### ABOUT THIS TASK
Ignoring pictures, transcribe exactly the lines between the one containing "You are a GUI" and the end of the material, both included.

### AVAILABLE DATA
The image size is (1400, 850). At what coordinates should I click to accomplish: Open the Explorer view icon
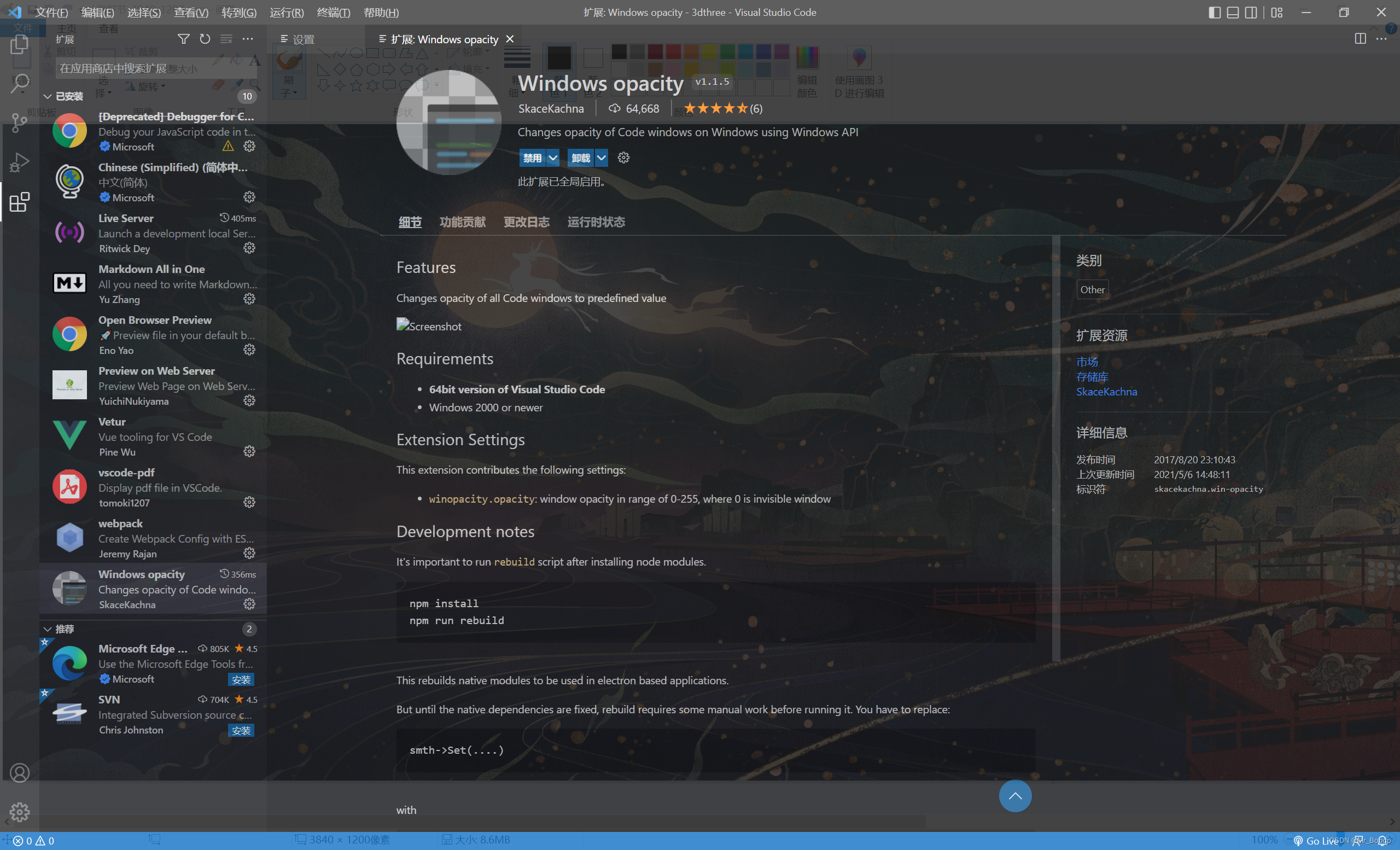click(19, 45)
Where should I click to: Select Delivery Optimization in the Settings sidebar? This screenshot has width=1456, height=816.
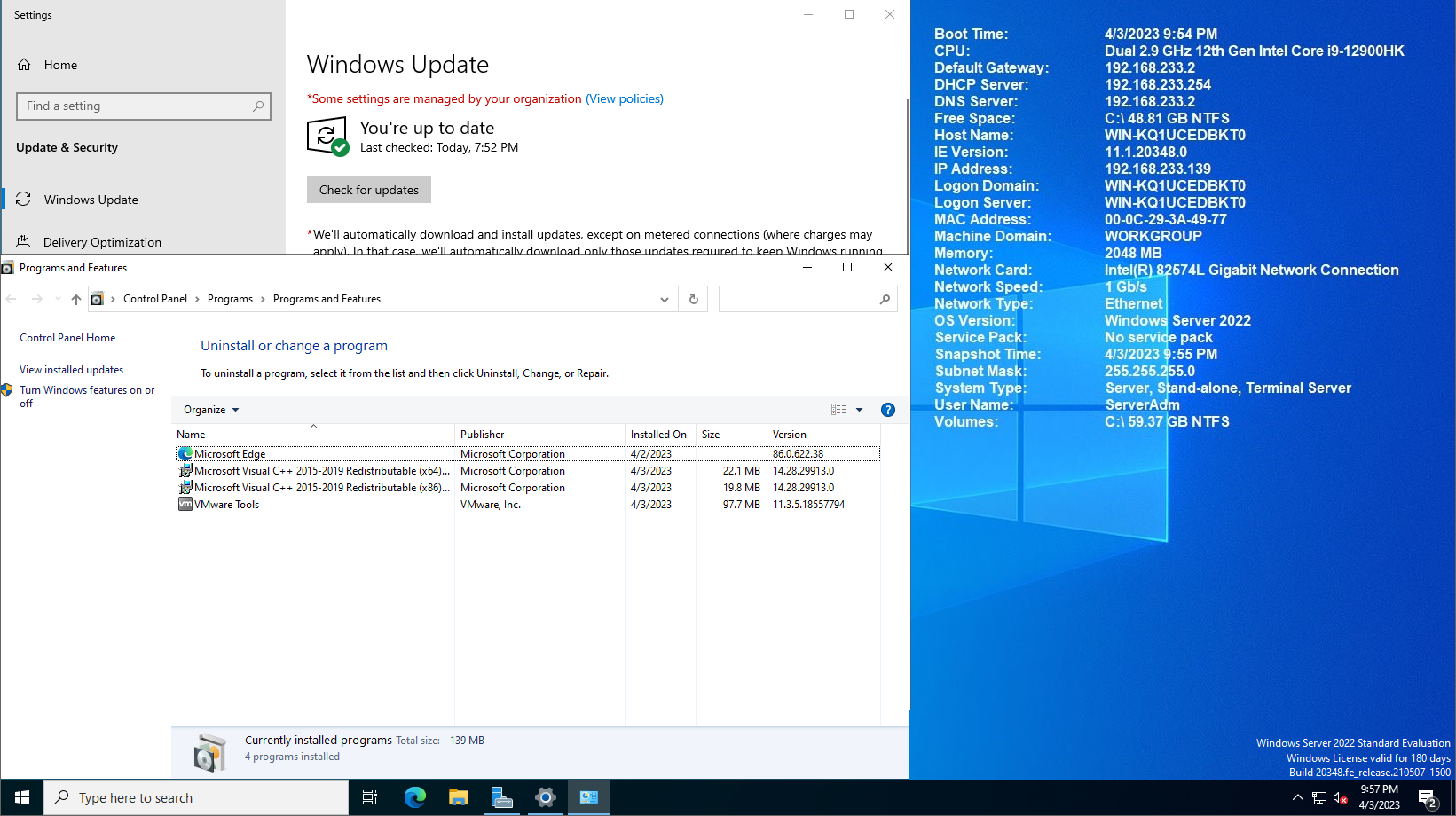103,241
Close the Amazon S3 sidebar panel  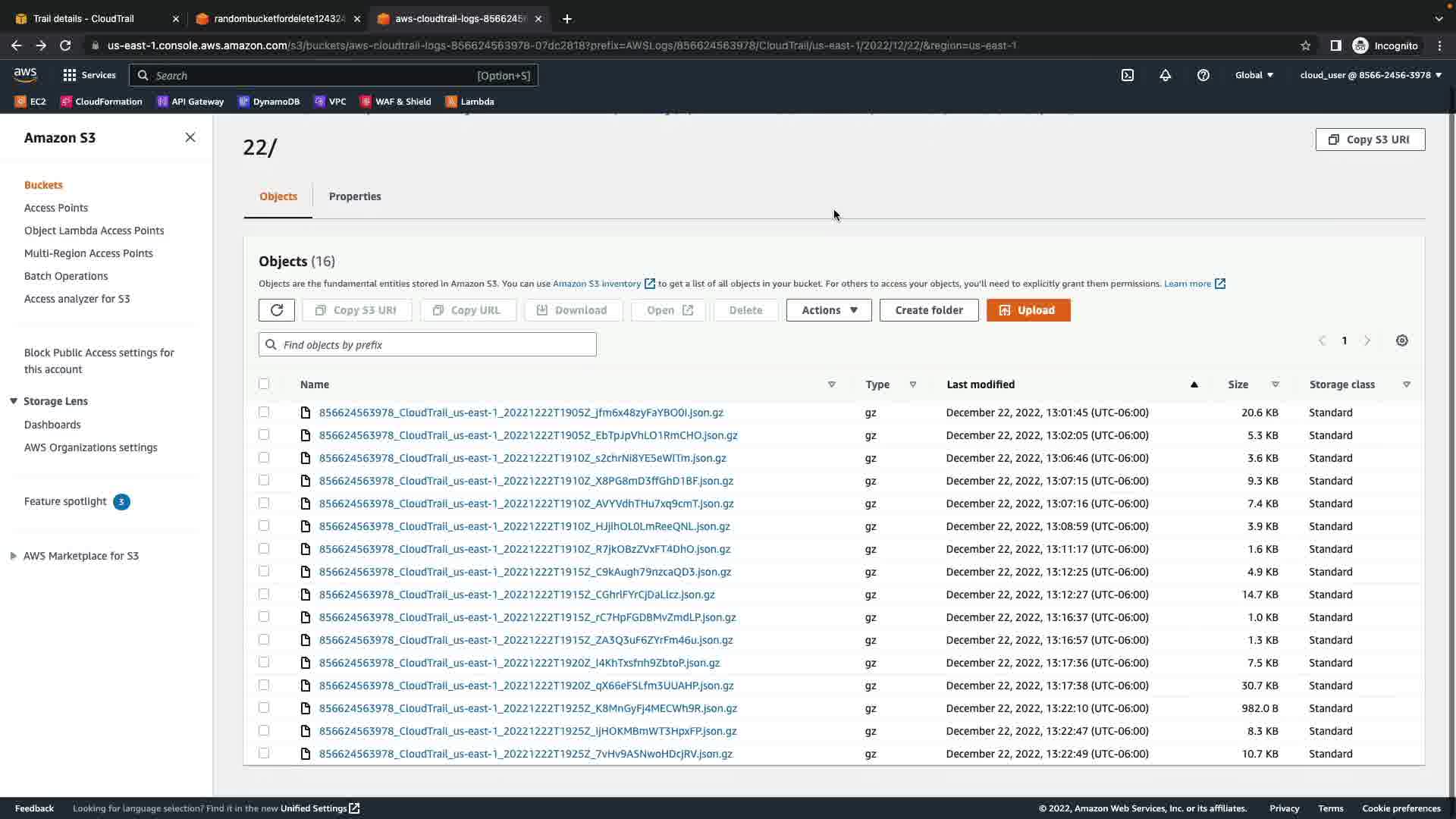click(x=190, y=137)
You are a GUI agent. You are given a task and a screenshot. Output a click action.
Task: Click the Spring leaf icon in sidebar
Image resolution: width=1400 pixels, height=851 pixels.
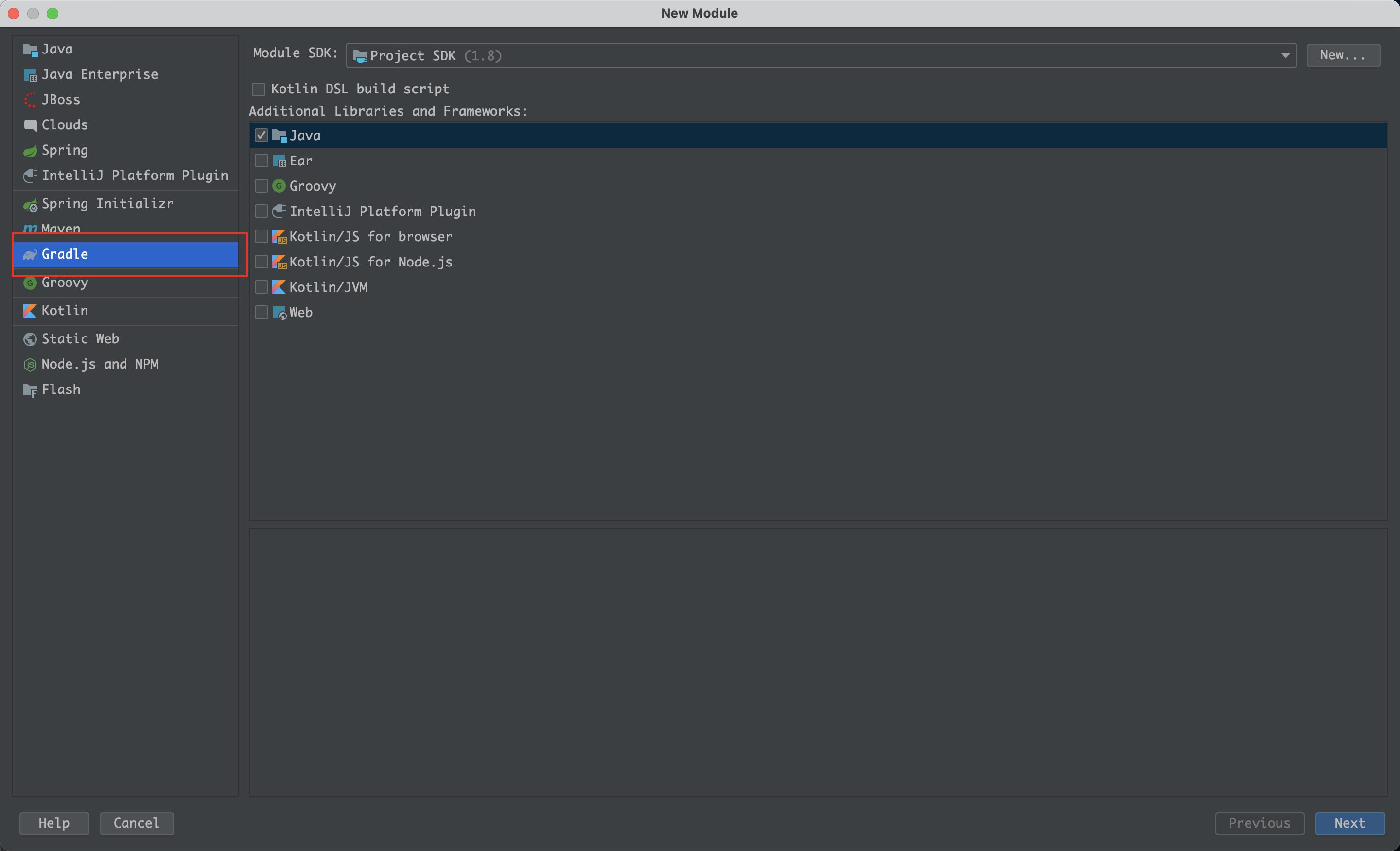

### ANSWER TO THIS PROBLEM
You are a GUI agent. You are given a task and a screenshot. Output a click action.
Task: Click the Spring leaf icon in sidebar
Image resolution: width=1400 pixels, height=851 pixels.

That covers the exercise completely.